Llegué a casa, me cambié de ropa y me encerré en el estudio a hacer los 10 minutos de meditación diaria, que desde ese día son 15. Drené el alma. Luego me puse a escribir la reseña de un libro sobre Zola con la intención de publicarla hoy, pero notaba que el líquido volvía a subir y traspasaba la frontera de los 2/3. Escribir no servía, o al menos no cuando uno escribe es sobre algo que ha escrito otro antes. Bajé entonces a la sala y encendí el televisor. Me puse a ver un concurso de cocina australiano. No entendía nada: lo que para mí era crudo, para el jurado estaba al punto, lo que yo consideraba al punto, para ellos estaba pasado (al menos, eso hay que reconocerlo, existía cierta lógica en nuestra disparidad de criterios en ese tema), las mezclas demasiado exóticas para mí, eran recetas poco arriesgadas para los concursantes. Y todo, absolutamente todo lo que cocinaron aquella tarde, llevaba leche de coco. El caso es que contemplar recetas sabiendo que no las cocinaría nunca, me sirvió para relajarme, pero también para que recuerdos antiguos, al parecer dormidos –supongo que de tanto escuchar la palabra “coco”-, despertasen.
De repente recordé una escena que se repetía bastante en casa cuando yo era niña.
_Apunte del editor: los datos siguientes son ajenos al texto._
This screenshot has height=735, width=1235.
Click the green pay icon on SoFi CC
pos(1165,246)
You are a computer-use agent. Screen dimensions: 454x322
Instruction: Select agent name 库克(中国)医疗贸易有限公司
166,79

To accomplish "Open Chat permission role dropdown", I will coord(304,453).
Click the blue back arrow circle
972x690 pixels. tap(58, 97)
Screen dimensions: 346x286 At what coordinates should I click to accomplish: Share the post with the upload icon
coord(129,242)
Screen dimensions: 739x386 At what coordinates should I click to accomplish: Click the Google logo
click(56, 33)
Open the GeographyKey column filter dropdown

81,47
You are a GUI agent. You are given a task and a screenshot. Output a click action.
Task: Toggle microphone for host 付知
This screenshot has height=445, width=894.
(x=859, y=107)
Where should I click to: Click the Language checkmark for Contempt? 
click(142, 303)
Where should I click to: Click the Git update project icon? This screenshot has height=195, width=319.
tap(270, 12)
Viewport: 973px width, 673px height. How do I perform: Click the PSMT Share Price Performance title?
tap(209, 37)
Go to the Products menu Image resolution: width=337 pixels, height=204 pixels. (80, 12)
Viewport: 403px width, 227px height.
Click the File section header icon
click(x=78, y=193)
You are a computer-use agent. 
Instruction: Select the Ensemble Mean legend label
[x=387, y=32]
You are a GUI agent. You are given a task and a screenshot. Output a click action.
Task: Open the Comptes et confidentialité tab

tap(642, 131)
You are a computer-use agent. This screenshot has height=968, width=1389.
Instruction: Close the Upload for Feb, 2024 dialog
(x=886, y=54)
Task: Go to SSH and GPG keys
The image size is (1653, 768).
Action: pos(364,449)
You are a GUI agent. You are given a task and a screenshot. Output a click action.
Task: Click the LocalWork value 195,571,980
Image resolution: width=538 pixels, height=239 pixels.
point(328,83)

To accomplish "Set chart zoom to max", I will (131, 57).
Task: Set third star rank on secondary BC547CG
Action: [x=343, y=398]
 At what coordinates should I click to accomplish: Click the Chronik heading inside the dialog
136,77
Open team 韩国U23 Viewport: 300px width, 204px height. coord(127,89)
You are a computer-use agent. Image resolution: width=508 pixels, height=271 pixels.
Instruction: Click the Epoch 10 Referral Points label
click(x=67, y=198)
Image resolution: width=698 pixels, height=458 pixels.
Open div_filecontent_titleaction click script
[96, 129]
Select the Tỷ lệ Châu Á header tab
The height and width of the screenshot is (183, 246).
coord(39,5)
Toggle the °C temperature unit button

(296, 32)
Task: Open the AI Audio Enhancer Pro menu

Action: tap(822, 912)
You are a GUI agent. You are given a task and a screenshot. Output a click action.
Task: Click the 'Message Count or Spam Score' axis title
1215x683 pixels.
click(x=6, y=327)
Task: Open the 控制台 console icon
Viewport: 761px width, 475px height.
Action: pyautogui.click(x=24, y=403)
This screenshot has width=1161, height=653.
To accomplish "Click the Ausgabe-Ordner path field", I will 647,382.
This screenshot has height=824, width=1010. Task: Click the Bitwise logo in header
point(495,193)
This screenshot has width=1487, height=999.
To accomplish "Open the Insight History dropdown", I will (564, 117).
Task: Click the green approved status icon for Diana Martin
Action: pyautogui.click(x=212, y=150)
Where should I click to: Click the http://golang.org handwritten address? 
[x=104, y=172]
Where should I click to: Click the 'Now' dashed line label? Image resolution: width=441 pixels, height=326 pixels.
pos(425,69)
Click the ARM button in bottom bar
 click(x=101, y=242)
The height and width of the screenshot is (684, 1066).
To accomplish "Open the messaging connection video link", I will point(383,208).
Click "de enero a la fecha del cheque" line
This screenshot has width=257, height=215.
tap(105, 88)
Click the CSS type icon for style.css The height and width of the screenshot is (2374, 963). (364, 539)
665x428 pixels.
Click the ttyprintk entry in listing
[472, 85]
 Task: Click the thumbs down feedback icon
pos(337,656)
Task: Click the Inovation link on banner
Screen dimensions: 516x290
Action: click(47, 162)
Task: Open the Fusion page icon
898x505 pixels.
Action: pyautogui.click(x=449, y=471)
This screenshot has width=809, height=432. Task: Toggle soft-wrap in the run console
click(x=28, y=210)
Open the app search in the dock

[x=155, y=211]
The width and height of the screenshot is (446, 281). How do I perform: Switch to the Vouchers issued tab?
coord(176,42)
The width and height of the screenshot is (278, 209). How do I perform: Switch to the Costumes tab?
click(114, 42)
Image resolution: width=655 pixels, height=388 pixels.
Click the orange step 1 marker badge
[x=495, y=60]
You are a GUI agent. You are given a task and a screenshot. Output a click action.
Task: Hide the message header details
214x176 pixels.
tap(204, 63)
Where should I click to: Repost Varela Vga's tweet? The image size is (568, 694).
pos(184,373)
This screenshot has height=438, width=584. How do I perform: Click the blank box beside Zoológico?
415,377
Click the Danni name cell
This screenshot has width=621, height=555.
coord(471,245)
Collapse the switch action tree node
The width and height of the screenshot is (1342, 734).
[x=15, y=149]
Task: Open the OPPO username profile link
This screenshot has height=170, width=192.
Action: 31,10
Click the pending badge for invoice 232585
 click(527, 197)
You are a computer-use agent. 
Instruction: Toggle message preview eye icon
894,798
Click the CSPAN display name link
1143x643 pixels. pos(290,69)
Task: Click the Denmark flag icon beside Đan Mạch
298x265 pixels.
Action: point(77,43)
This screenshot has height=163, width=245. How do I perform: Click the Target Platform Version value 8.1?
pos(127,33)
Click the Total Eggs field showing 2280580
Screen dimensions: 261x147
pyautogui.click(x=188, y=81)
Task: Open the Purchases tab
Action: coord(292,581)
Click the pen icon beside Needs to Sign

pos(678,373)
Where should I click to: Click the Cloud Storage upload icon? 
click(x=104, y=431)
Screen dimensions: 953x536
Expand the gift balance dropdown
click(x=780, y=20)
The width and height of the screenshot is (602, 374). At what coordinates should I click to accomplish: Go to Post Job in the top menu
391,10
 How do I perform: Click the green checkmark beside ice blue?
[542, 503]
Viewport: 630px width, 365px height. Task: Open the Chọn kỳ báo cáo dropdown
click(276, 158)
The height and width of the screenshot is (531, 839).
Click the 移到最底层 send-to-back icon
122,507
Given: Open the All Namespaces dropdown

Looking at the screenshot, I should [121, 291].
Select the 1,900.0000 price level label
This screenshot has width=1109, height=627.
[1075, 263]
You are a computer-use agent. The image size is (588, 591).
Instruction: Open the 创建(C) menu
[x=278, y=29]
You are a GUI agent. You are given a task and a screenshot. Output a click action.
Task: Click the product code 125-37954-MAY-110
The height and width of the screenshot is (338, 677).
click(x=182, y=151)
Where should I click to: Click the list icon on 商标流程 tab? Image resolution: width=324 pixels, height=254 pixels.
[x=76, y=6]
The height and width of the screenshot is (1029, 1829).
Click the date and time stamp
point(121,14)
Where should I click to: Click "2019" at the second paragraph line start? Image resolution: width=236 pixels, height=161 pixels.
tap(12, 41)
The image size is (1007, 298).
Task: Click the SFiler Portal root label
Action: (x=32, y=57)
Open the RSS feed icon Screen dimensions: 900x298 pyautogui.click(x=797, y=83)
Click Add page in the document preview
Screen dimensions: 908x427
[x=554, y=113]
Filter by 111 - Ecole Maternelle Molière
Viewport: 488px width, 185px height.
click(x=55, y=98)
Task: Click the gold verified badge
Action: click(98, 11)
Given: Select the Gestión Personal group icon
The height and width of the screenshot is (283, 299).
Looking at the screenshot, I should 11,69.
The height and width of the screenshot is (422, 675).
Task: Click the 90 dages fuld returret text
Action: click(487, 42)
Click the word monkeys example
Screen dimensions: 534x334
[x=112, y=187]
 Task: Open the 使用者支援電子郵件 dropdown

Ante mí apareció mi padre, todavía joven, trayendo una bolsa de plástico con un par de cocos que había comprado en algún puesto de la carretera. Les daba un golpe certero con el martillo en uno de los extremos y les hacía un pequeño agujero del que yo bebía como si se tratase de una cantimplora. También recordé que me gustaba hacerlo y comprobé que me gustaba recordarlo. No había vuelto a pensar en eso hasta que vi el dichoso concurso de cocina australiano, pero ahora tengo la nevera llena de agua de coco en tetrabrik. No es lo mismo, pero qué importa si ya nada es igual…
El martes me enteré de que mi antigua compañera-probablemente mientras yo estaba sufriendo mi pequeña crisis-, se había ido definitivamente. Era, a pesar de todo, la mejor opción de las pocas que le quedaban. Al regresar a casa, abrí la nevera y me llené una copa de agua de coco hasta que en la superficie apareció el arcoíris metálico del líquido en tensión.
Me la bebí de un tirón. Por los buenos recuerdos.